I think, with a bit of reframing, taking a step back, letting the darks really be dark values, and giving some warmth, this now has a quality that lets me take a breath. This is still cold and contrasty, but I get to relish in the harsh glass shapes and distortions much more.
Oof... REALLY loved blues and purples for this series. Probably should not have. Definitely should not have. In fact, when I went to display for final crit, my teacher asked another student to yank one or two off of the wall so we could breathe from the excessive purple and blues.
This just gives that gritty noir vibe so much better. And the lights seem sharper.
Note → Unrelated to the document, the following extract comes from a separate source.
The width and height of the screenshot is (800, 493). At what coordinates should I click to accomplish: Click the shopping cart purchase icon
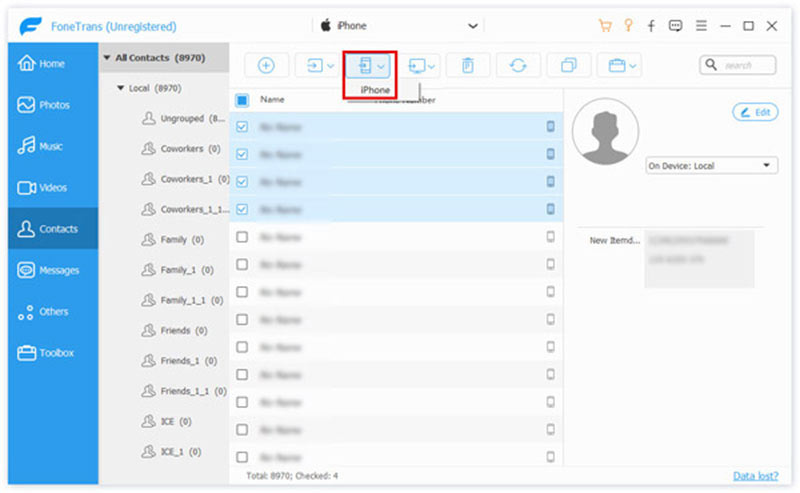point(604,26)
I didn't love this one enough even the first time around to re-edit it for this post, sorry. This just had to be included and I still don't really like it. But to make up for it, I'll drop another I just rescue re-edited:
Imagine this photo above, the silk and mirror, but entirely re-colored to be... you guessed it, purple and blue. Looking at it now, though, I see that the green and orange really have an October color scheme to them. There's something so very human about this color scheme. It has an organic quality despite being a silk and mirror setup. Thank you, candle light, for this weird effect. This photo still has a lot of problems, but I think this has more going for it than it's predecessor.
THIS was a redo of another picture I won't be sharing. BUT! Do you see it? The glass in the foreground? The distortion of narrative context? It's so funny to see this looking back, knowing I was another month or two away from stumbling into my Redefining Landscape series. So thankful my best friend let me borrow her for the day.
THOSE BLUES! So bright. So cool and icy.
Warmth! Better framing! Not convinced this is leagues better, but I think it rests easier on the eyes.
Anyways! That's all from this excavation center into the archives. Next time, maybe Italian ceilings? Who knows! Stay tuned. Feel free to drop a comment about which versions you like better: the original edits or the quickfire clean up jobs I did this morning!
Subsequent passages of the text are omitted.